[SELECTED TEXT]:

======

One of my favorite topics we look into is: Can you make robots that can self-replicate? Self-replication is traditionally not something you associate with machines. Most machines, for example, can’t recover from damage on their own, heal, or adapt. Until recently, machines couldn’t learn, for example, from their own experiences.
We are looking at what I think is the ultimate challenge in artificial intelligence and robotics—creating machines that are creative; machines that can invent new things; machines that can come up with new ideas and then make those very things.
Creativity is one of these last frontiers of AI. People still think that humans are superior to machines in their ability to create things, and we are looking at that challenge.
People also thought that human intuition was needed to master the Chinese game Go—until very recently when Lee Sedol lost to Google DeepMinds’ AI AlphaGo. What are your thoughts on this?
AlphaGo is sort of an end of an era for AI.
Since the 50s people have been building AI to play board games, and this is probably the last board game. Now, we can move onto bigger and more challenging things—that challenge is real life. For example, computers still find it hard to understand how to drive through a busy Manhattan intersection with pedestrians, bicycles, and cars all moving. Apparently, that’s even harder than the game of Go.
AI at the moment is very good at making decisions, in taking in a lot of data (big data) and reducing it to a single decision. For example, taking in all of the stock market data and deciding, “Should I buy, or should I sell?” Or taking in all of the data from cameras, radars, and driverless car, and deciding whether to keep going straight or turn. It’s all about taking data and distilling it into a decision.
But the other kind of intelligence is when we start with an idea, or with a need, and then we diverge and create many new ideas from it, we expand.
That’s an entirely different kind of AI—it’s exploratory. We call it divergent AI, instead of convergent AI. That is what we’re trying to do in our lab.
I think the new challenge of AI is about creativity. It’s about creating new ideas. This is the next big frontier.
What is a specific application of divergent AI that the lab is working on?
It could be anything from generating new designs for an electronic circuit or a design for a new robot. We’re asking questions like, “Can an AI design and make a new robot that is different from anything we’ve seen before? Can it create?” Or, “Can a robot paint a painting? Can it create music that we would appreciate?”
Why is this self-awareness—and the ability to self-model or self-reflect—so important to you and your work?
Self-awareness is, I think, the ultimate AI challenge. We’re all working on it.
People working in AI and robotics have intermediate goals like, “Can we play chess? Can we play Go? Can we drive a car?”
But in the long-term, if you look at the end game for AI, what’s the ultimate thing? It is to create—I think—a sort of self-awareness.
It’s almost a philosophical thing—like we’re alchemists trying to recreate life—but ultimately I think, at least for many people, it’s the ultimate form of intelligence.
For centuries, philosophers, theologists, and psychologists have all debated, “What is self-awareness?” I think roboticists and people in AI can pitch into this debate and offer a different window—a window that’s more quantitative and practical. We’re saying, “We’re not just going to debate what is self-awareness, we’re actually going to make it.”
If we can do this, I think we’ll finally understand what self-awareness is. For me, this is a grand challenge. It’s the grand challenge of AI.

======

[ACTIONS TO TAKE]:
A - Which intermediate goals does the interview say people working in AI and robotics have?
B - Return everything in the interview from "That’s an entirely" down to "and your work?", word for word.
The items that come next are taken from a separate source.

======

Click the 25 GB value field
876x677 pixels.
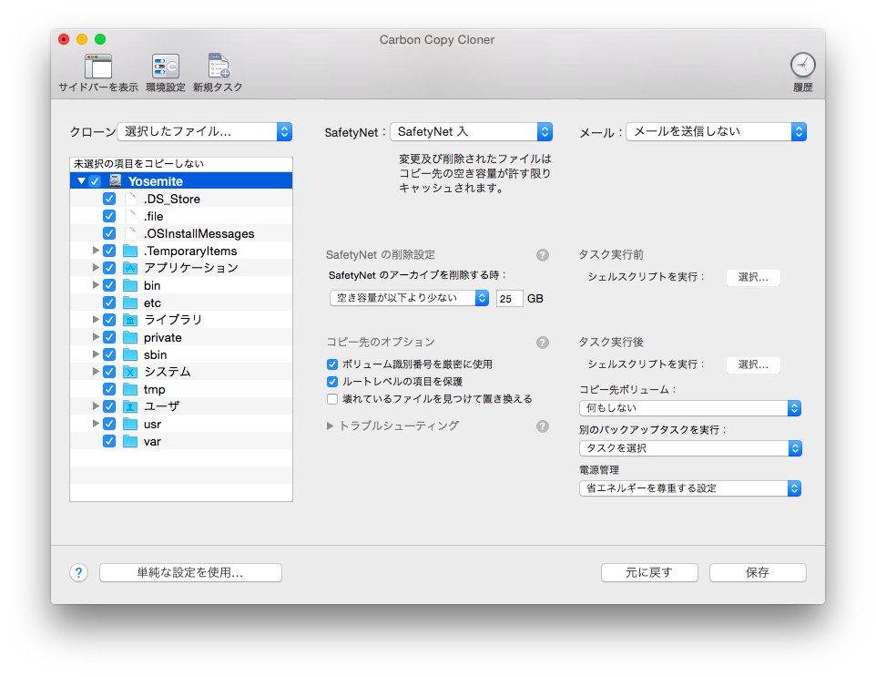pyautogui.click(x=510, y=299)
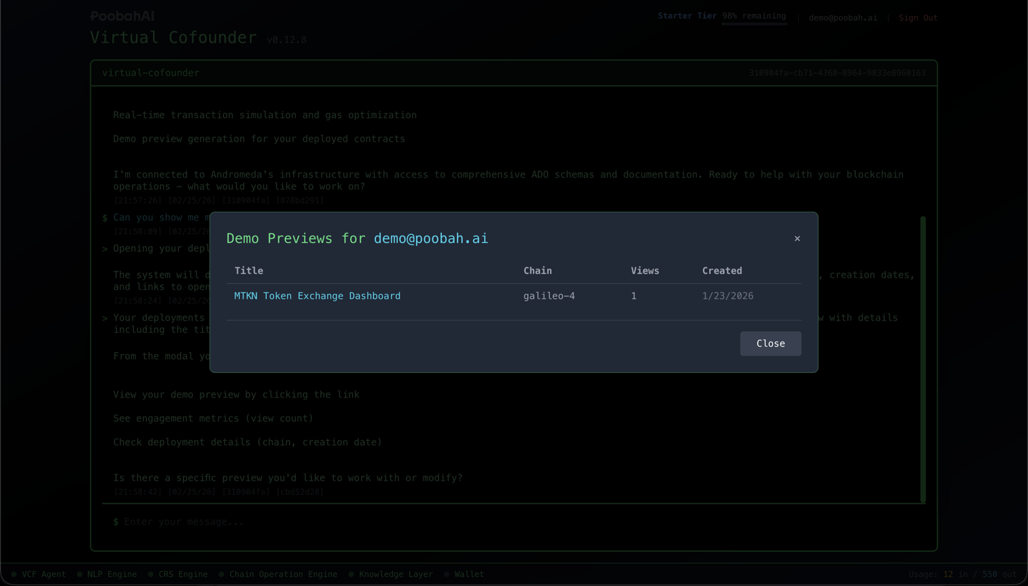Dismiss the Demo Previews modal with the × icon
The height and width of the screenshot is (586, 1028).
tap(797, 238)
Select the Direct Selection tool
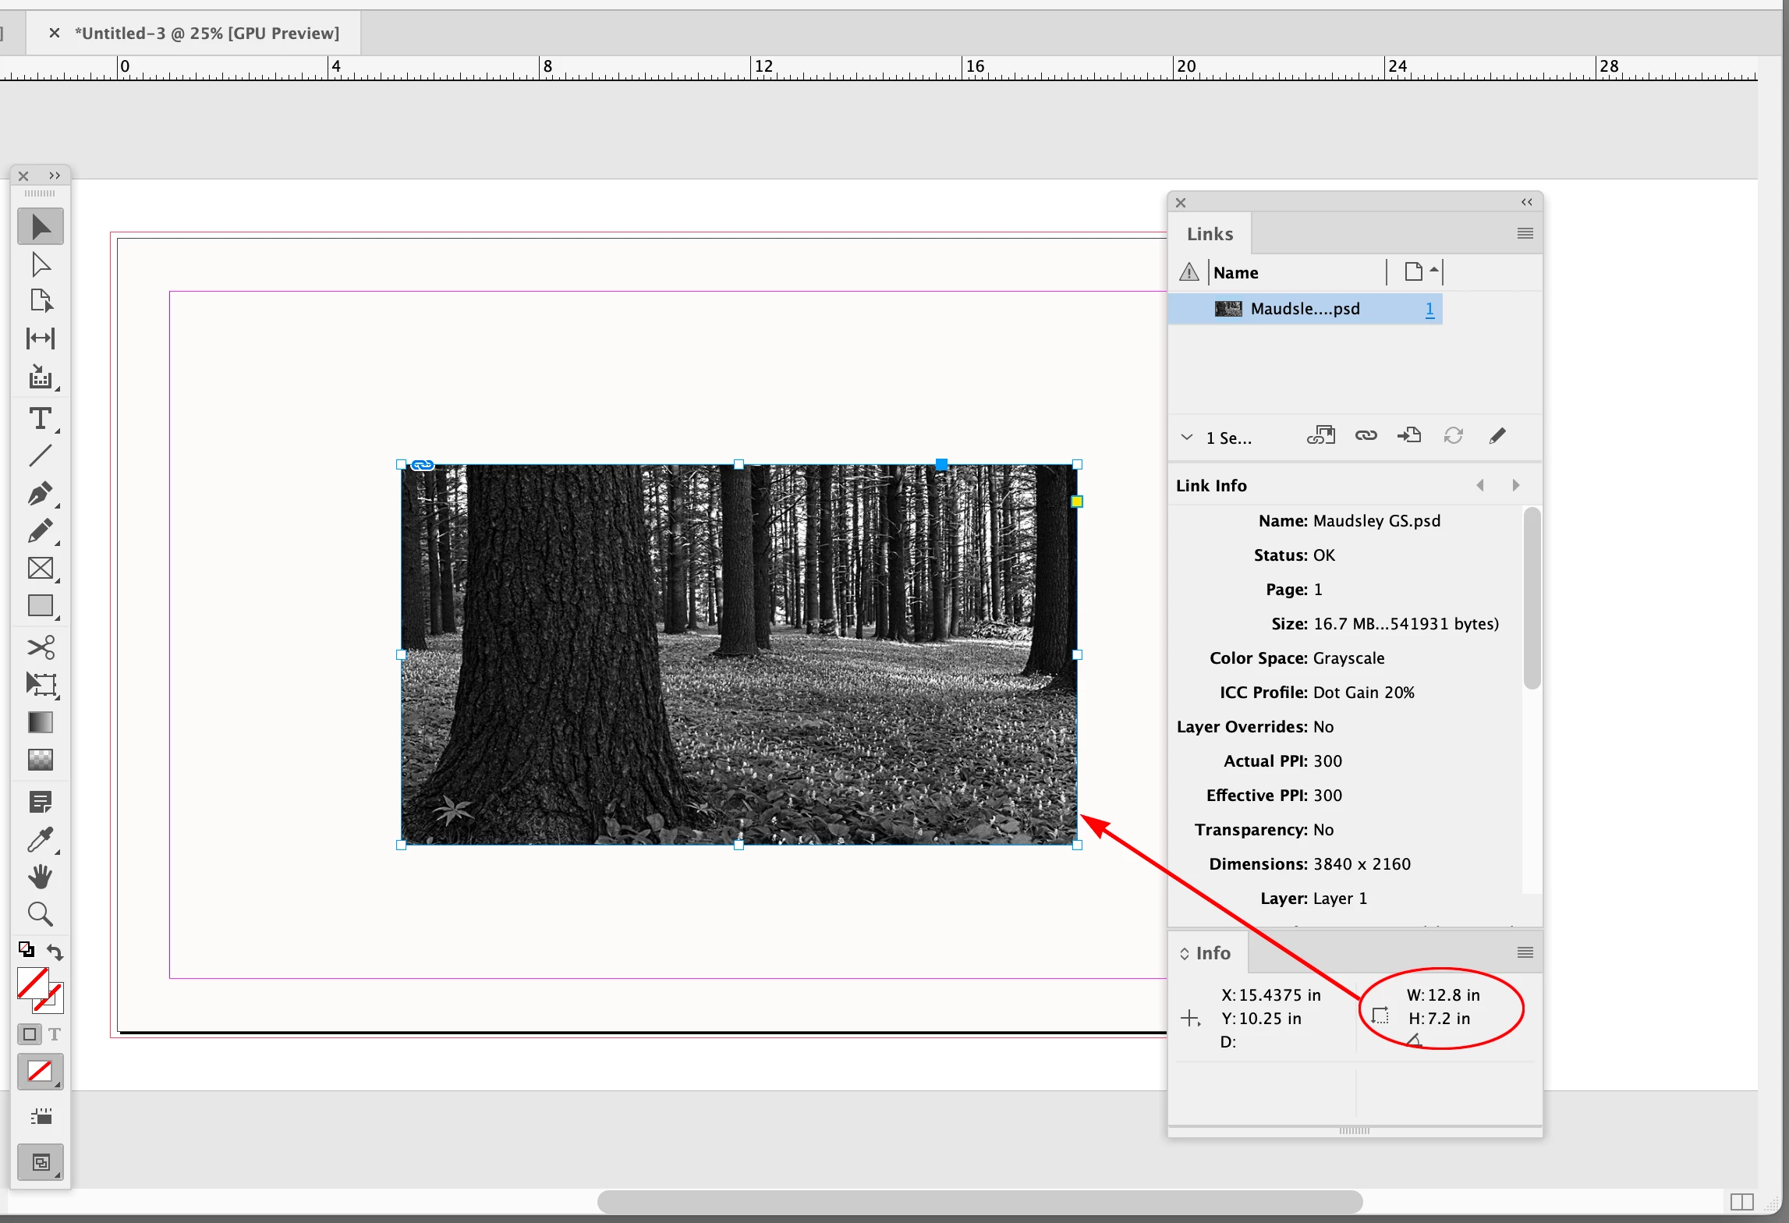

======

[TASK SOLUTIONS]:
A -
- Playing chess
- Playing Go
- Driving a car

B -
That’s an entirely different kind of AI—it’s exploratory. We call it divergent AI, instead of convergent AI. That is what we’re trying to do in our lab.
I think the new challenge of AI is about creativity. It’s about creating new ideas. This is the next big frontier.
What is a specific application of divergent AI that the lab is working on?
It could be anything from generating new designs for an electronic circuit or a design for a new robot. We’re asking questions like, “Can an AI design and make a new robot that is different from anything we’ve seen before? Can it create?” Or, “Can a robot paint a painting? Can it create music that we would appreciate?”
Why is this self-awareness—and the ability to self-model or self-reflect—so important to you and your work?